Wednesday, March 9, 2016

Fri, Mar 11 - ResNet

Deep Residual Learning for Image Recognition. Kaiming He, Xiangyu Zhang, Shaoqing Ren, Jian Sun. MS COCO detection challenge winner 2015.

arXiv

21 comments:

  1. summary:
    This paper presents deep residual net architecture that won ImageNet detection and localization, COCO detection and segmentation. The reason to introduce residual net is the vanishing gradient during training.
    The key part is it's identity mapping adds to the output of plain operation (conv ->norm -> relu ->conv ->norm). In the evaluation,
    they tried with different depth with their residual nets and best results achieved at around depth of 100 even 1202 layers had been tried with they arguing unnecessarily large results in over-fitting.

    questions:
    I don't understand clearly from figure 3 and it's description:

    "The identity shortcuts (Eqn.(1)) can be directly used when the input and output are of the same dimensions (solid line shortcuts in Fig. 3). "
    "
    When the dimensions increase (dotted line shortcuts in Fig. 3), we consider two options: (A) The shortcut still performs identity mapping, with extra zero entries padded for increasing dimensions. This option introduces no extra parameter; (B) The projection shortcut in Eqn.(2) is used to match dimensions (done by 1×1 convolutions)."

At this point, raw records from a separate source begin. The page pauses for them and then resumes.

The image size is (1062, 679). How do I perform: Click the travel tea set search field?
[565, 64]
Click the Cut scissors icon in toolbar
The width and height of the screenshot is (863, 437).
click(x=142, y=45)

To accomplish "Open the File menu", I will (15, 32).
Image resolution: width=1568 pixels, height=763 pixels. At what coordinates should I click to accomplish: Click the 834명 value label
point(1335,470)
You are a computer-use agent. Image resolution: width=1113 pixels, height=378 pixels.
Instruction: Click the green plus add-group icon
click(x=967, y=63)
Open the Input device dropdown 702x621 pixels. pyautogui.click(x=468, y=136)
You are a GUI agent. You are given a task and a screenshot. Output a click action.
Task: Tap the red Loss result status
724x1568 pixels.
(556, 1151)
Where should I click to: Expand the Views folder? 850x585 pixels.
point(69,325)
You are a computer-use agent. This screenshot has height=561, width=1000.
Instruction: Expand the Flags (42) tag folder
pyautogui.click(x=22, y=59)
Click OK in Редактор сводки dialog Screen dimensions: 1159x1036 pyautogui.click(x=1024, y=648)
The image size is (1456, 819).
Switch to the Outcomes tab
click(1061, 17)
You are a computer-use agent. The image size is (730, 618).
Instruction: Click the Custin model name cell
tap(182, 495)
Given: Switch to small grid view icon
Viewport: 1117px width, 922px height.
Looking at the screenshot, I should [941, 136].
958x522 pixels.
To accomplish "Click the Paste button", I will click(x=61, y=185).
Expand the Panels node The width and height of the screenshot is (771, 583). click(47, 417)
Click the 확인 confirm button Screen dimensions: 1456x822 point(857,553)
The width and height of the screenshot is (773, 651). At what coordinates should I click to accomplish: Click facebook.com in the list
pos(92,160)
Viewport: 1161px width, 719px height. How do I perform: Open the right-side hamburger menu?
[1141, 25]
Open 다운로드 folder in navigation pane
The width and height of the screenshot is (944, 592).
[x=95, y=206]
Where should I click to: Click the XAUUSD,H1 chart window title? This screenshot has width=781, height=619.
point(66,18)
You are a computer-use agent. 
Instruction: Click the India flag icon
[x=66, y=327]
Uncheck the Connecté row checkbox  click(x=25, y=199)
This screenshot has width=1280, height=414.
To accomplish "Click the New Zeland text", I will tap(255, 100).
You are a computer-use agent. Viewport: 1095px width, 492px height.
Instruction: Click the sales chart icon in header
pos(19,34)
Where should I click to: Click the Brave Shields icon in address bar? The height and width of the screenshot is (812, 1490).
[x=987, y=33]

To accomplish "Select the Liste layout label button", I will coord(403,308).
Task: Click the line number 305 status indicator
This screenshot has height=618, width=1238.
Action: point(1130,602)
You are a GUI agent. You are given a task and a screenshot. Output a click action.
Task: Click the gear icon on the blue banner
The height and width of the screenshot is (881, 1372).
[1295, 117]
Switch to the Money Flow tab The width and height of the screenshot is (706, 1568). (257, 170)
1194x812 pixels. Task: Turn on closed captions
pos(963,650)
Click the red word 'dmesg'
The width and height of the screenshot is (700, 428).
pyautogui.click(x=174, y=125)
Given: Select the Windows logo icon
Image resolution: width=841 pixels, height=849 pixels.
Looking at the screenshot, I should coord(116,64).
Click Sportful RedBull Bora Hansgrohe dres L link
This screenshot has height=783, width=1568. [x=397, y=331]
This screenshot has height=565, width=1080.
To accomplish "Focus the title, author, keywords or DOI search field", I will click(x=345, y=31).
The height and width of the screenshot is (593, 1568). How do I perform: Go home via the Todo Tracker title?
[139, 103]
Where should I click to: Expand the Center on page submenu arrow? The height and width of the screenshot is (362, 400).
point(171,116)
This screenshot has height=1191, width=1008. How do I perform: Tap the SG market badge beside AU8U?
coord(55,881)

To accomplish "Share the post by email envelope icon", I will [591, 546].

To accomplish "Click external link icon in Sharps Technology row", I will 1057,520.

    According to figure 2, I think since applied convolution, the output size will decrease.
    1. When it happen when input and output are of the same dimensions?
    2. when output dimensions increases and therefore identity mapping need to be padded?
    3. When eqn(2) is used to match dimensions?

    ReplyDelete
    Replies
    1. This comment has been removed by the author.

      Delete
  2. This paper introduces a framework to facilitate the training of very deep neural networks and address the problems such architectures encounter such as degradation, where beyond a certain point in the training process, certain very deep architectures can begin to rapidly lose accuracy. In the paper this is addressed by feed forward shortcuts (skipping layers and pushing identity mappings) that allow the network to train to optimizing (minimizing) the residual (error) which proves to be more easily accomplished than training to some unrestricted mapping. It is thought that the solvers involved in this process have a hard time fitting to identity mappings,and so this feed forward of identity mappings helps the solvers converge without breeching a threshold where accuracy severely degrades.

    Questions/Comments :
    1) I have experience with numerical analysis and optimization algorithms and so understand what is meant by minimizing a residual, but in this context I am a little unclear on the particulars. Could the specifics of the algorithm be reviewed?
    2) They suggest that an alternative to identity shortcuts are projection shortcuts, and it seems that these projection shortcuts perform even better in some cases. Would other affine transformations work (like rotations)?

    ReplyDelete
  3. In this paper, the authors propose learning a residual mapping F(x) = H(x) - x, instead of the unreferenced, underlying mapping H(x) in order to combat the degradation problem experienced by very deep networks. They propose a simple modification of allowing a shortcut connection between stacks of at least 2 layers which simulates the residual mapping without adding any more parameters. More particularly, they introduce a bottleneck architecture where a layer is now a 3x3 convolution prepended and appended with 1x1 convolutions so that the middle 3x3 layer is now a bottleneck. They discuss their architecture changes in designing networks of depths 34 layers, 50 layers, 101 layer and 152 layers and show results on ImageNet ILSVRC2015 and CIFAR-10 with the baseline being similar nets without the shortcut connections.

    Shortcut Connections:
    VGG16/19 uses padding of size 1 to maintain the same input-output dimensionality during convolution and and use max pooling over 2x2 windows which leads to the doubling of the number of channels or "increase in dimensions". Thus where max pooling does not occur, we can directly apply the identity connection. Where max pooling does occur, we apply the zero padding or a projection of the input.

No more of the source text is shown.